_Data shown:_

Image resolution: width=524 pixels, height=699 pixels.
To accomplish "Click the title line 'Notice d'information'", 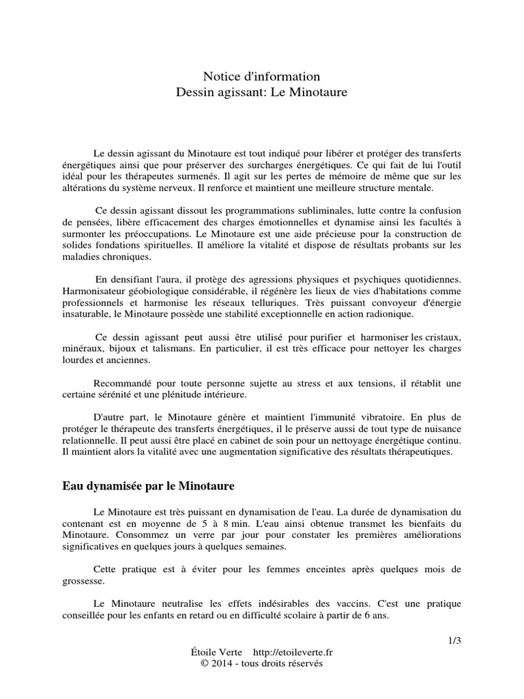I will pos(261,76).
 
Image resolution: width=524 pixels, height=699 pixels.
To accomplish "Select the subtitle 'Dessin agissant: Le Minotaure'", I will pos(261,90).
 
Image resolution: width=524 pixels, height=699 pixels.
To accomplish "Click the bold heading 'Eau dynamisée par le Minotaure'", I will pos(148,487).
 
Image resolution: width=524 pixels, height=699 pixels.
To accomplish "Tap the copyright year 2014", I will pos(220,664).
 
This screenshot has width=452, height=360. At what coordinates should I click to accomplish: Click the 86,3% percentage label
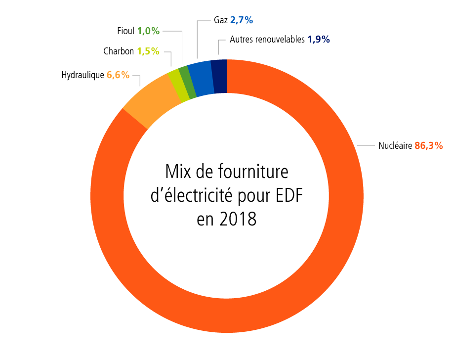[428, 146]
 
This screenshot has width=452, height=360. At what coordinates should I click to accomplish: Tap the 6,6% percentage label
[118, 75]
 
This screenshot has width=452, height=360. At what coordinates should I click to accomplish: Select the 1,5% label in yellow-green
[148, 51]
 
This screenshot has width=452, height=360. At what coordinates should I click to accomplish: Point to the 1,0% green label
[148, 31]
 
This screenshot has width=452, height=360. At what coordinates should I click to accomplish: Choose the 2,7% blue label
[242, 20]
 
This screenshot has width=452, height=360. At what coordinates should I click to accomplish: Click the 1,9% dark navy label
[319, 40]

_Written task:_
Arrange the entries from the line with "dark navy label" through the end of the entries as a two-column CSV headed entry_text and answer. Give one row per entry, with each value in its own quoted field and line breaks replaced by spaces.

_Task solution:_
entry_text,answer
"This screenshot has width=452, height=360. At what coordinates should I click to accomplish: Click the 1,9% dark navy label","[319, 40]"